Adam: "It's pretty dangerous if you approach music trying to please other people. We've never really been in the business of doing that. That sounds perhaps like we're cutting ourselves off, but it's not like that at all really. We're just trying to be honest about it."
Theo: "We're just trying to make great pop music and that's our plan." Do you think pop music has an unfair reputation in general? That people assume it's the lowest common denominator when it's actually not?
Theo: "I think a lot of people are confused by it. Every band that is successful has pop songs. I don't really know what people mean by it. I know what we mean and that's songs that are in the business of forever. Those songs that last. We want to write songs that sound great in 10 years' time. That to me is a pop song. People often get confused by what it means. Do they mean music that's in the charts? Do they mean Rihanna? But then if they mean that, do they also mean ELO? Or The Beatles?
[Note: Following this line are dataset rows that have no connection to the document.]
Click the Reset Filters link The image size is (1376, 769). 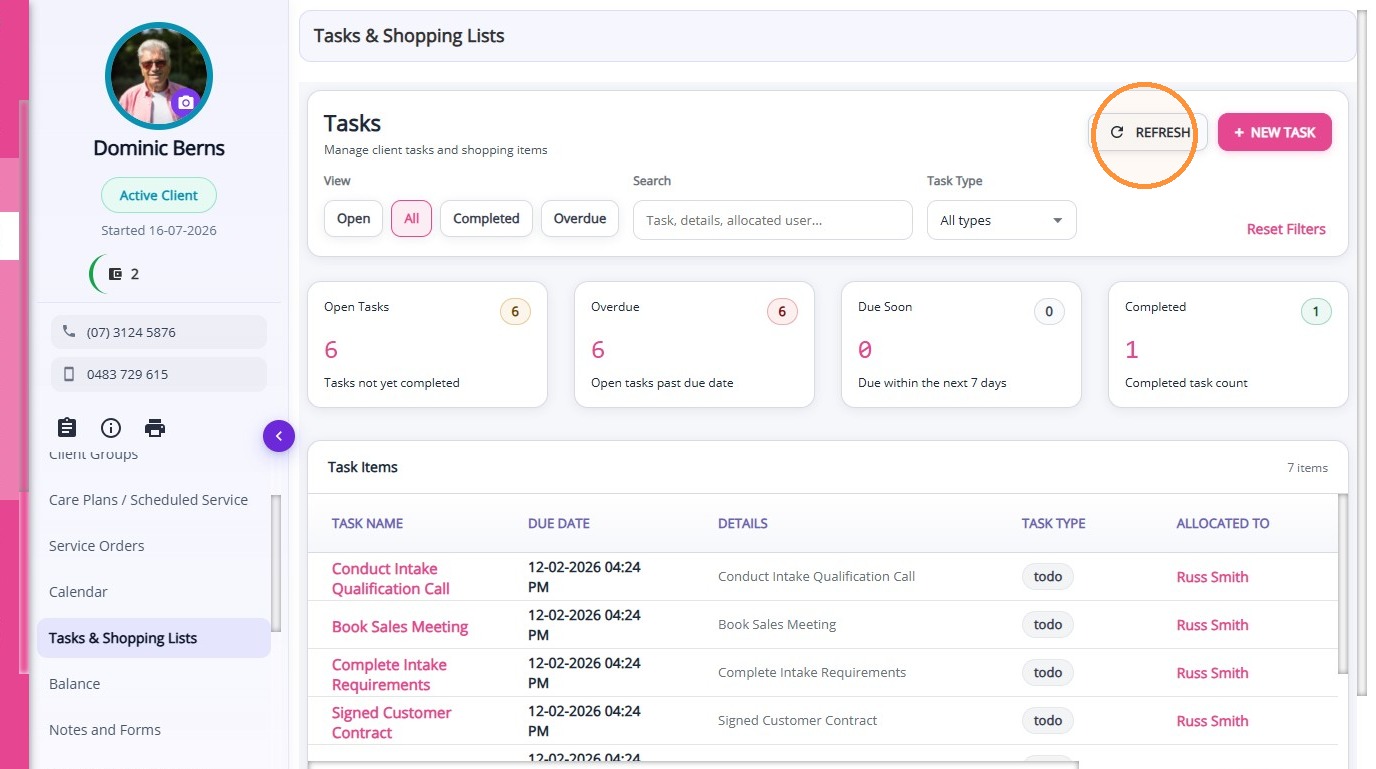(x=1286, y=229)
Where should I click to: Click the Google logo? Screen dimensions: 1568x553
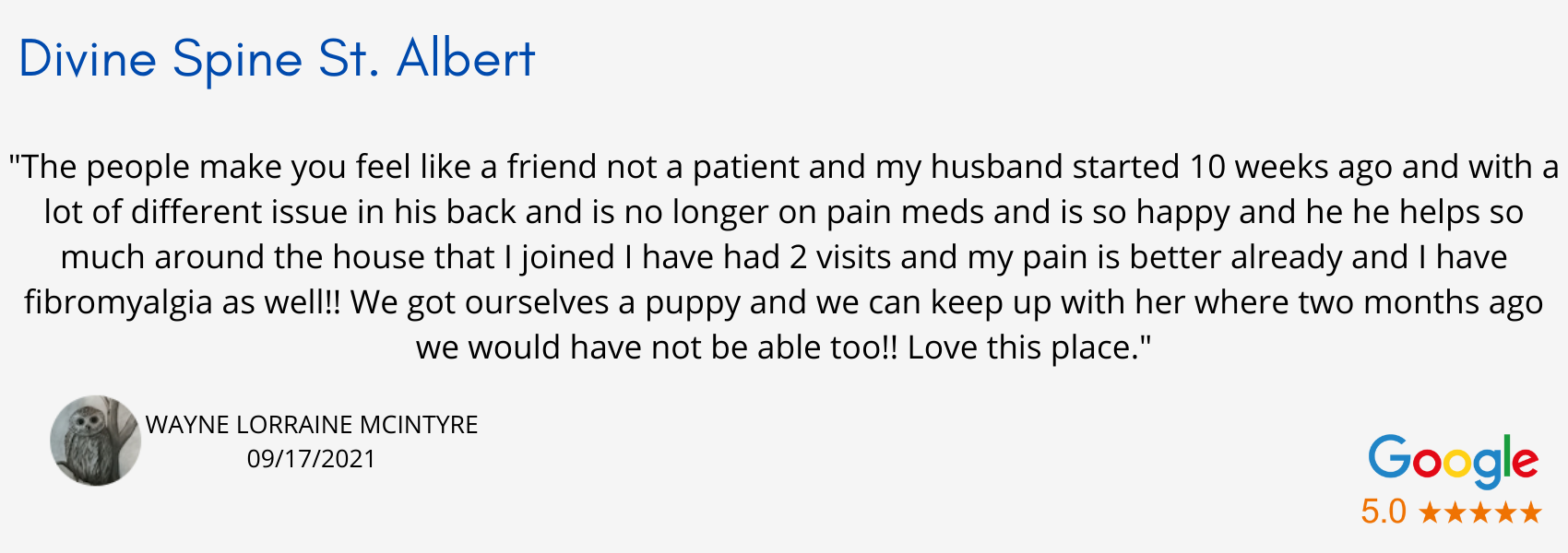[1453, 460]
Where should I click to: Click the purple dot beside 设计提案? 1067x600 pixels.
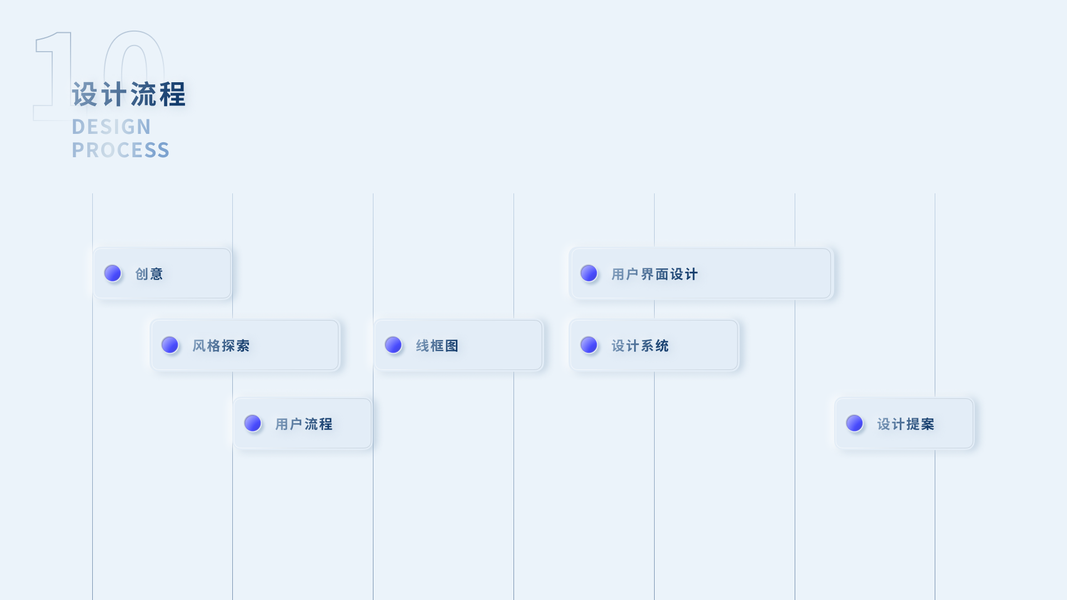(x=854, y=423)
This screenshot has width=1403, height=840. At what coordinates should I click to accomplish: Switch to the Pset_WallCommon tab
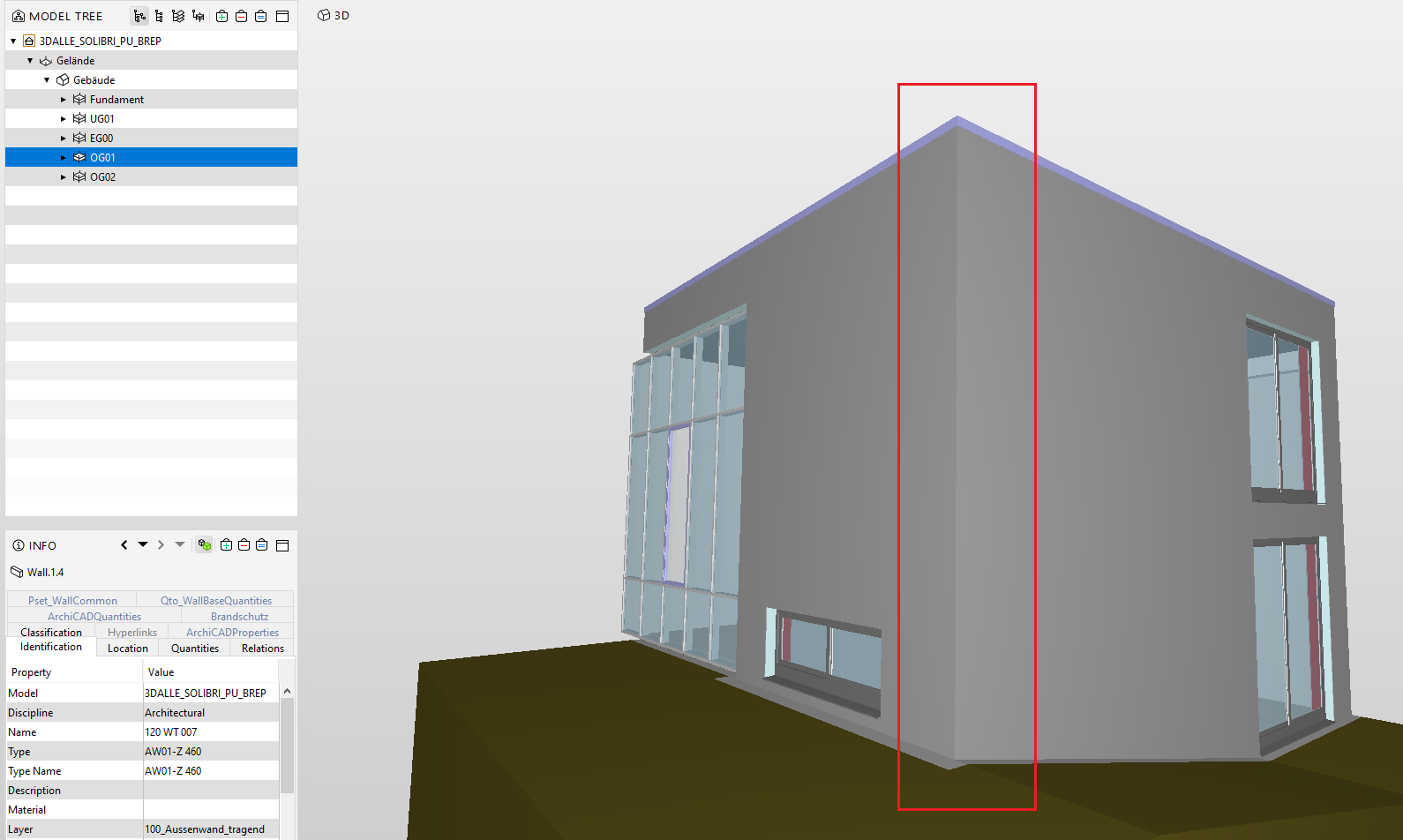click(72, 601)
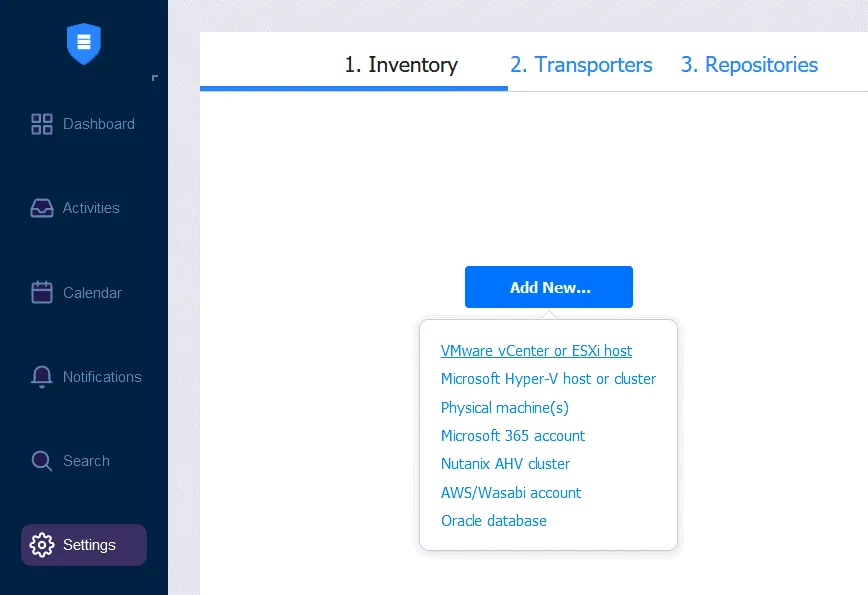Click the blue shield logo icon

(x=84, y=43)
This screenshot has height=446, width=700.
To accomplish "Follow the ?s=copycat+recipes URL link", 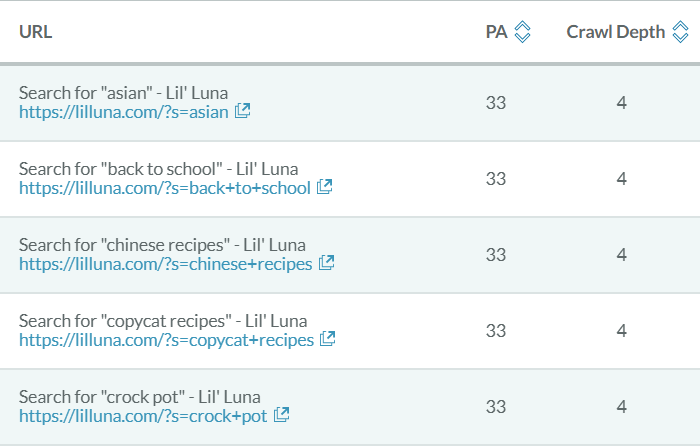I will click(166, 340).
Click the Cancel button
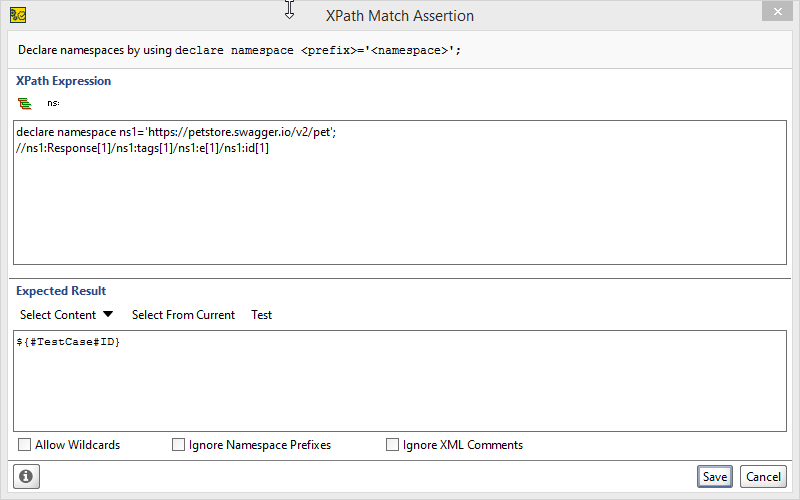Image resolution: width=800 pixels, height=500 pixels. tap(763, 477)
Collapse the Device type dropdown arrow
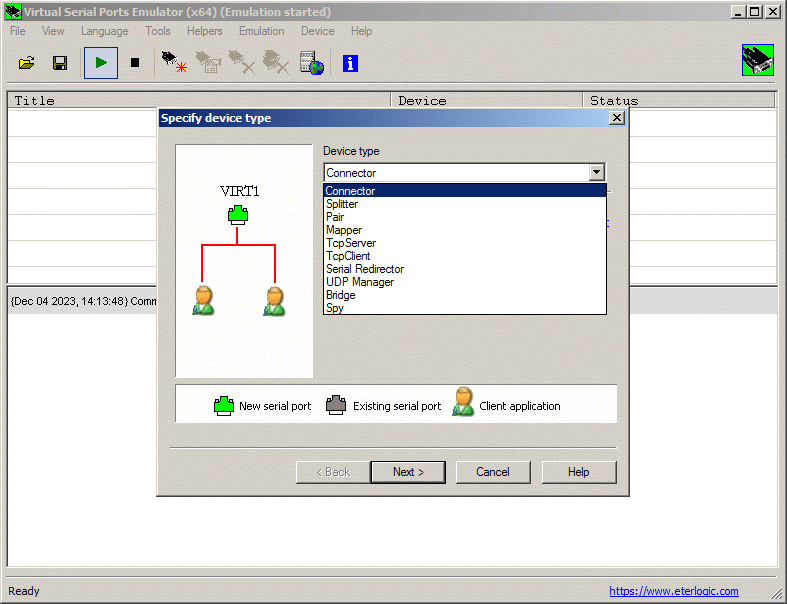Viewport: 787px width, 604px height. 597,173
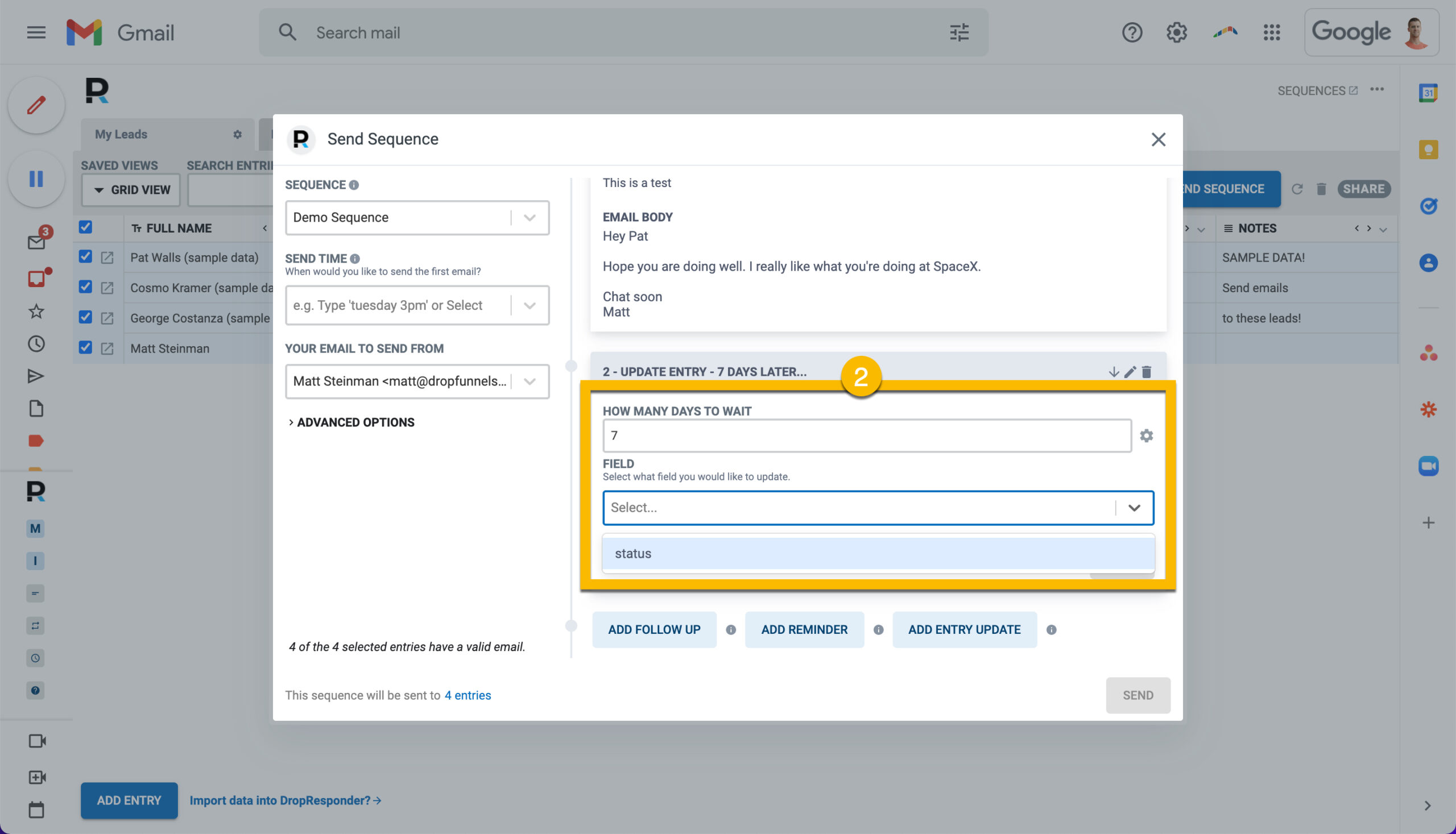Edit step 2 with the pencil icon

point(1130,372)
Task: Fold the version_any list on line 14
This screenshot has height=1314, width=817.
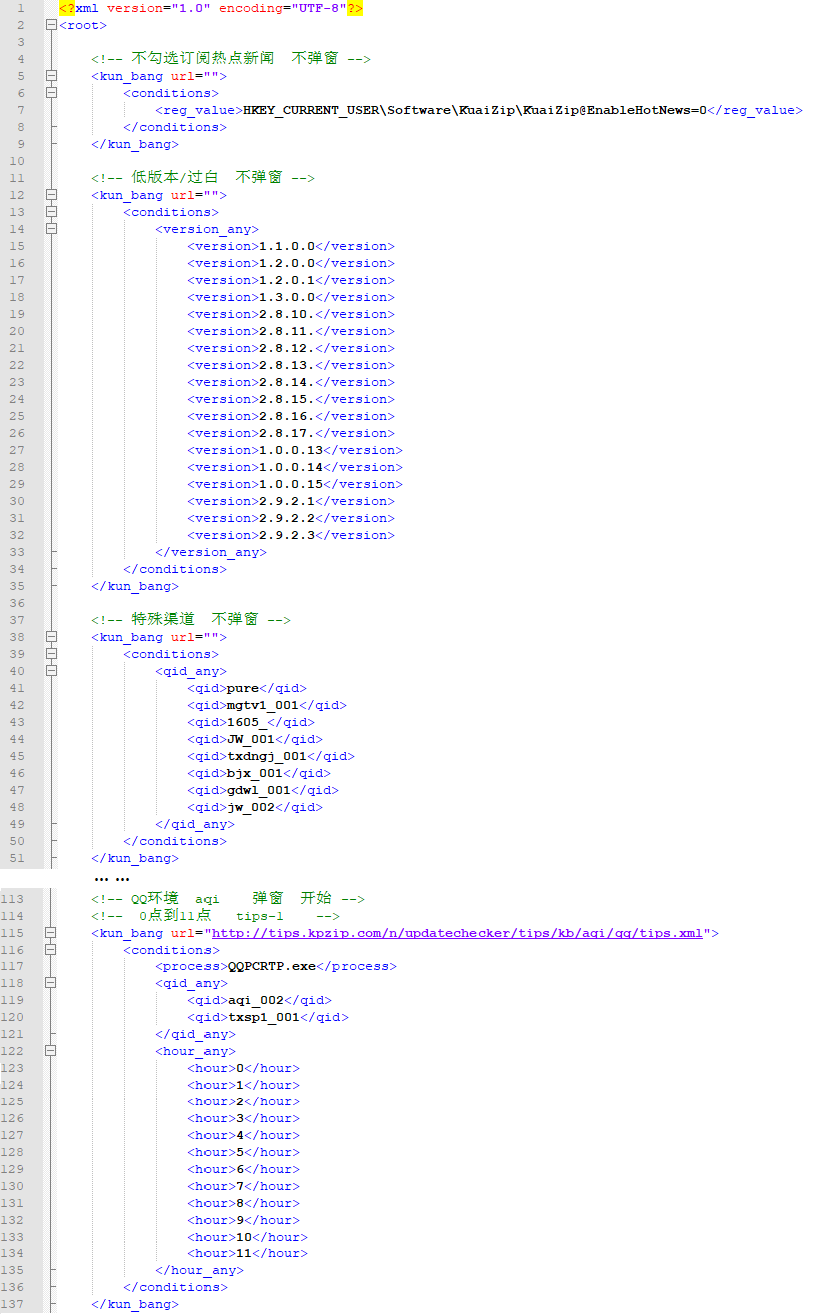Action: (51, 229)
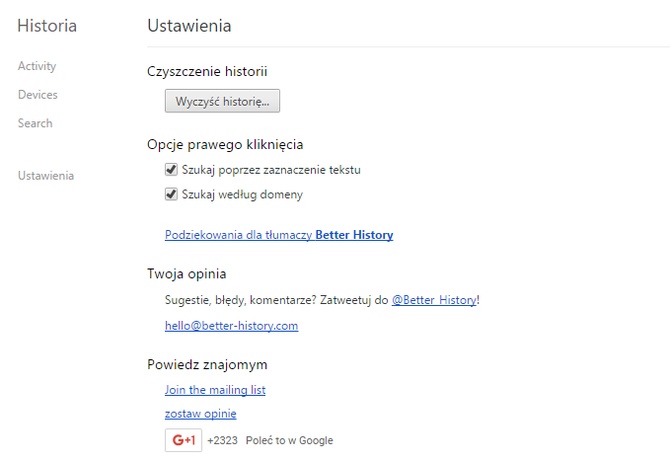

"The derision comes from snobbery, which I think is the worst thing for art and music. I don't think there's any place for it and it comes from insecurity. You either like something or you don't like it. Nothing is a lower form of anything else. Classical music is a genre of music. It's no more complex or less complex than pop music or R&B. The elitism is weird."
Which means getting the opportunity to do something different like 'Under Control' with Calvin Harris must be fun for you guys, right?
Theo: "We've been friends with Calvin since MySpace, and we've got the same manager, so it wasn't so out of the blue. He makes electronic pop music and so do we. He's got a very clear vision of who he is, and it was just fun to make music with your friend. It was a good exercise at a point between albums." Can we just mention that you've worked with legendary producer Stuart Price for this album?
Adam: "Yeah, Stuart brings a precision and he produces a lot of the mess away. When we work it's usually layered. He works quick as well, and within a day you've got a tune at the point where it needs to be. Our music after the last album needed someone to slightly bring us back into focus, and he was perfect for that."
It's interesting that you say you needed Stuart to bring you into focus. At what point during the last album did you feel like you'd lost it?
Adam: "Well we worked in the same room in a rainy Manchester for about nine months, and I think after six months there wasn't much communication, and we just lost perspective in a very major way. Which is why some of the songs sound unique from that pressure cooker we were living under. For me, the second album is too layered, partly because we did a lot of it ourselves, so we needed that streamline."
Theo: "I don't think we particularly lost perspective, though, because we knew what we were doing. We knew the album we were making from the beginning - it was a plan that was executed as it needed to be. It's a very concept-heavy record and I think what happened is, because we were working within the constraints of what that album had to be, we flung open the doors."